Collected data:
□ □ □

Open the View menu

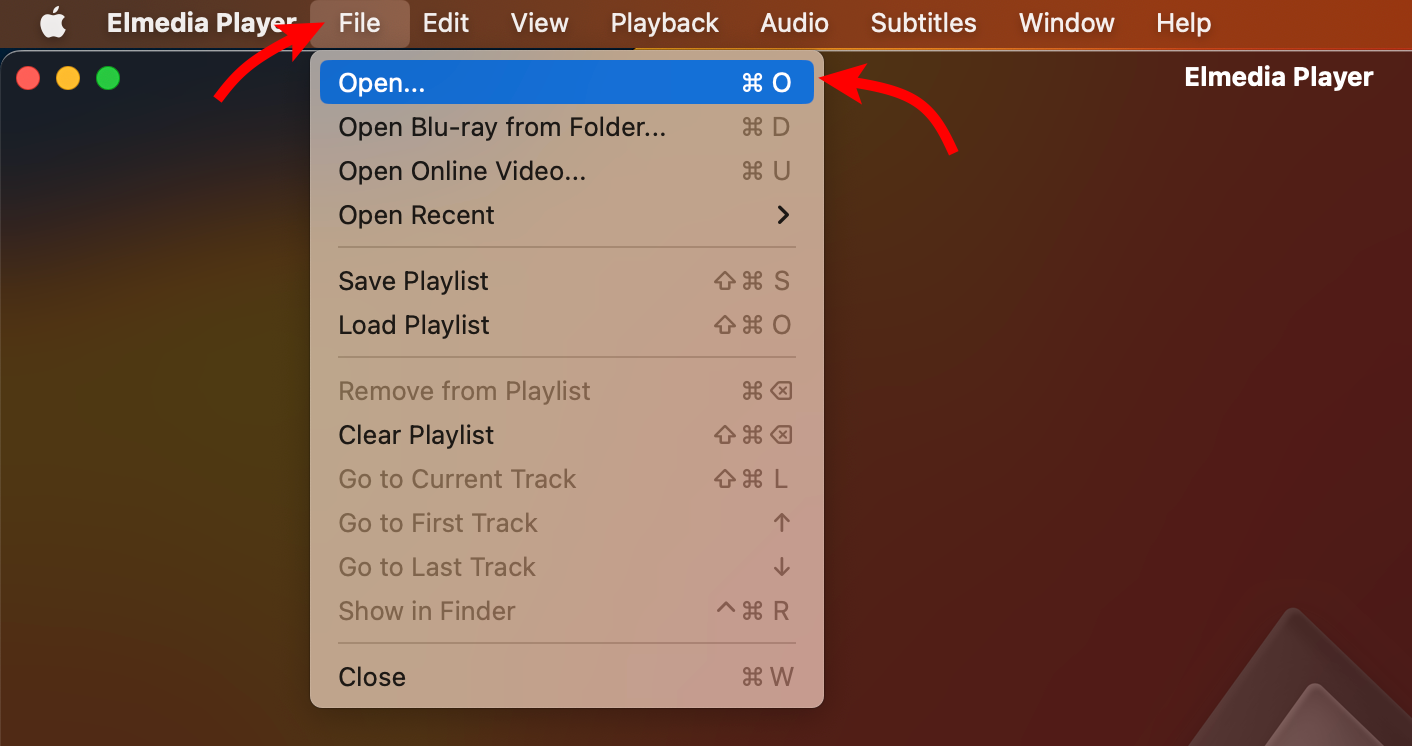click(x=540, y=23)
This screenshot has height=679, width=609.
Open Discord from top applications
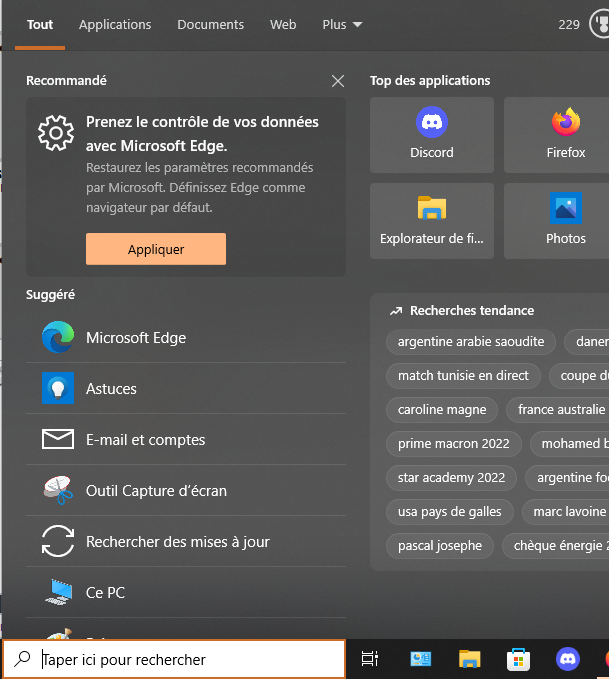431,135
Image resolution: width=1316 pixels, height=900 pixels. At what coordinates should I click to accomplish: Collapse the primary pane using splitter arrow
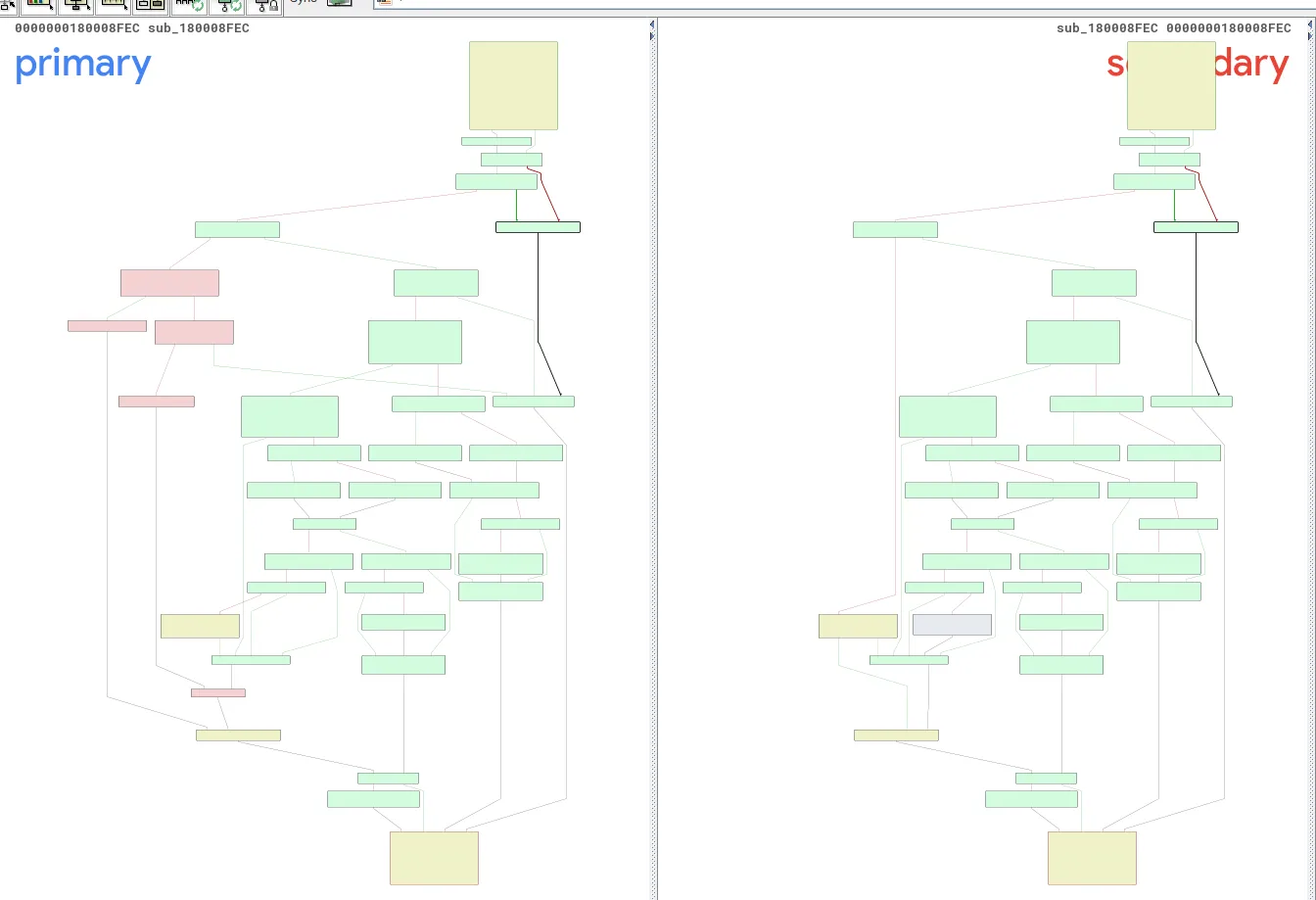[652, 24]
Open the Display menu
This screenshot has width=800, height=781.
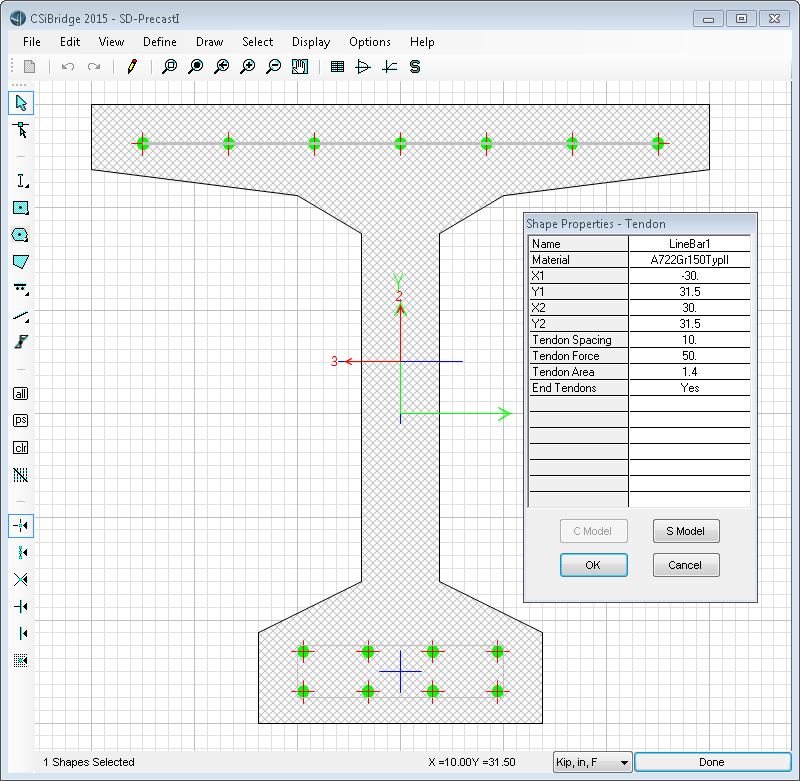coord(311,42)
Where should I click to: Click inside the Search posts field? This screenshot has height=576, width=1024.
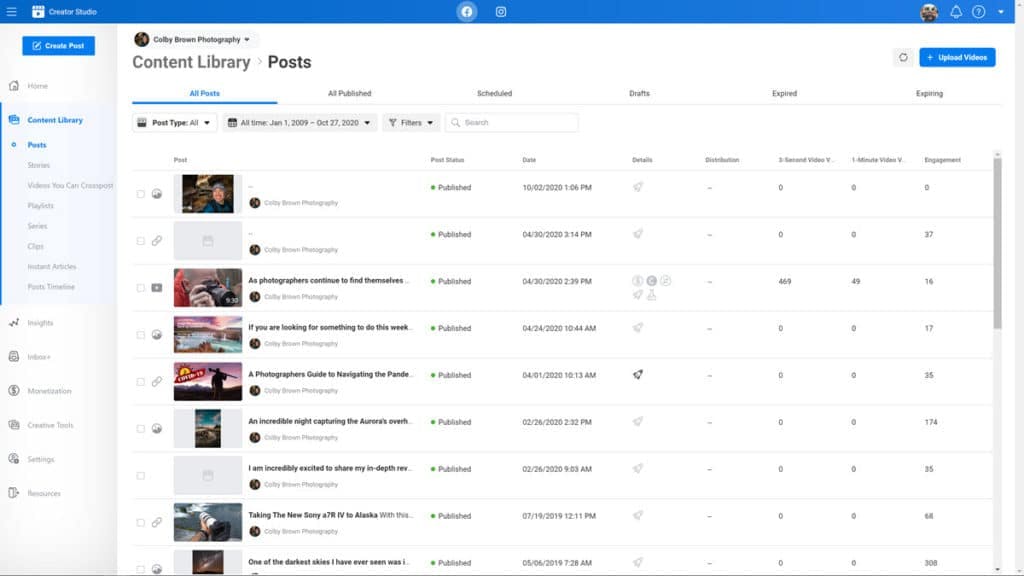coord(512,122)
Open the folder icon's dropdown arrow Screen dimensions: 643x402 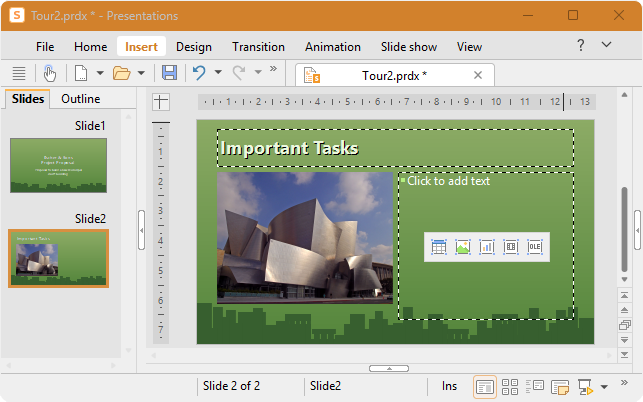141,73
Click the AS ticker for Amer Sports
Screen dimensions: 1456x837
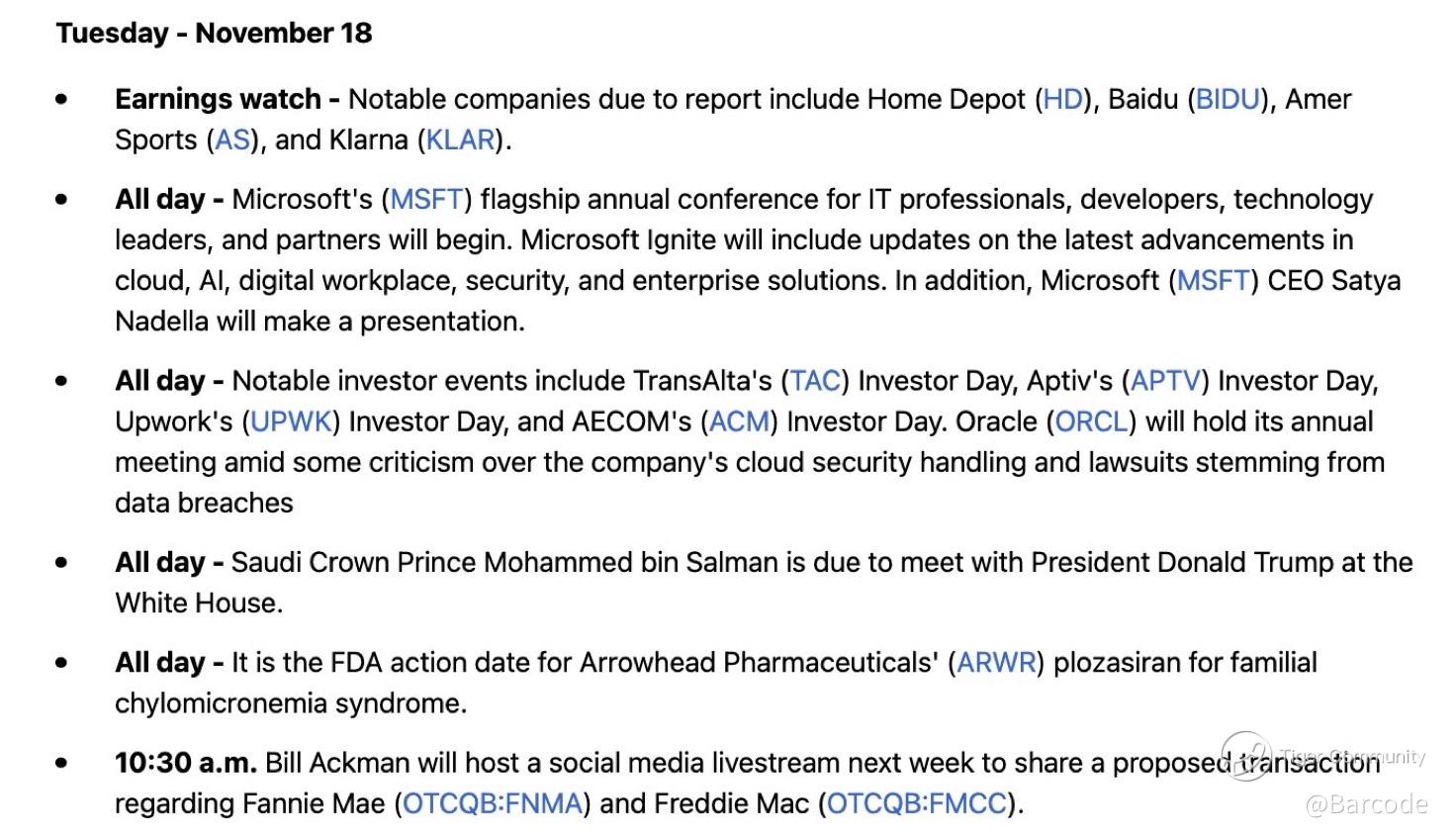point(232,140)
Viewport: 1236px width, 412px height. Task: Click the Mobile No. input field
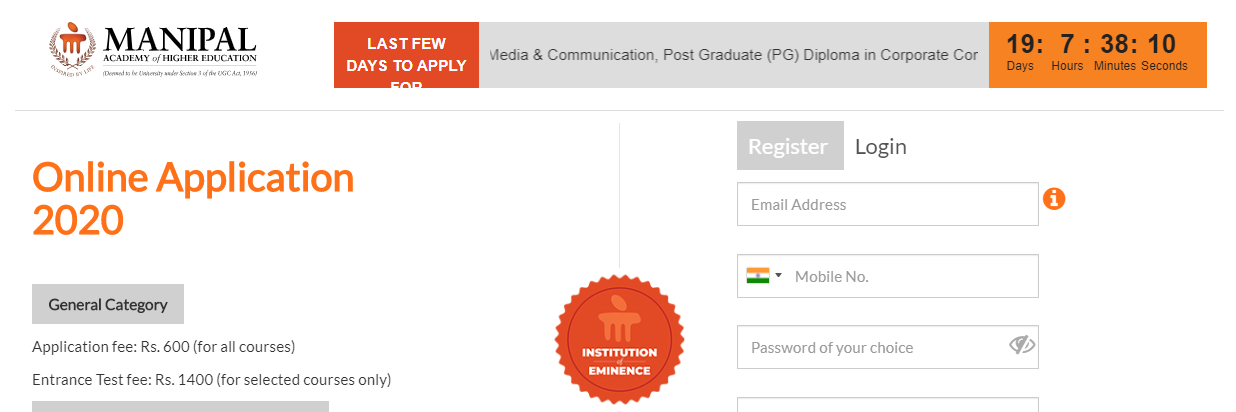[x=910, y=276]
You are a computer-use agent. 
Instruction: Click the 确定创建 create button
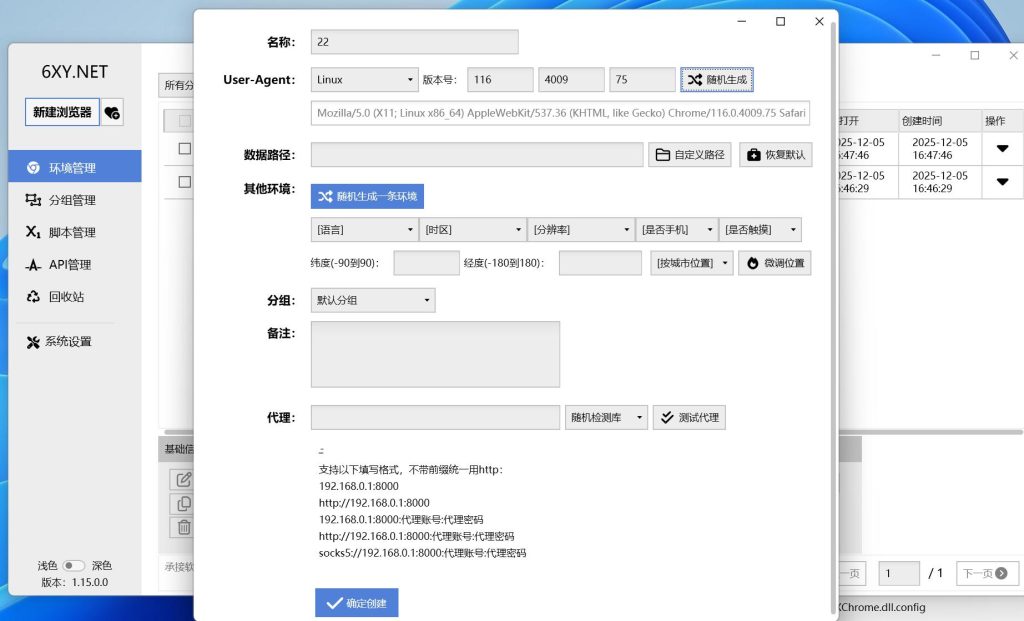356,602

□ □ □

Reproduce the rows from the line containing "Viewport: 1236px width, 412px" through the end of the collected data, and leave the pictures out of your answer.

SOLUTION FOR THIS TASK:
Viewport: 1236px width, 412px height. Task: Click the Mobile No. input field
[x=910, y=276]
You are a computer-use agent. 
Instruction: Click the 确定创建 create button
356,602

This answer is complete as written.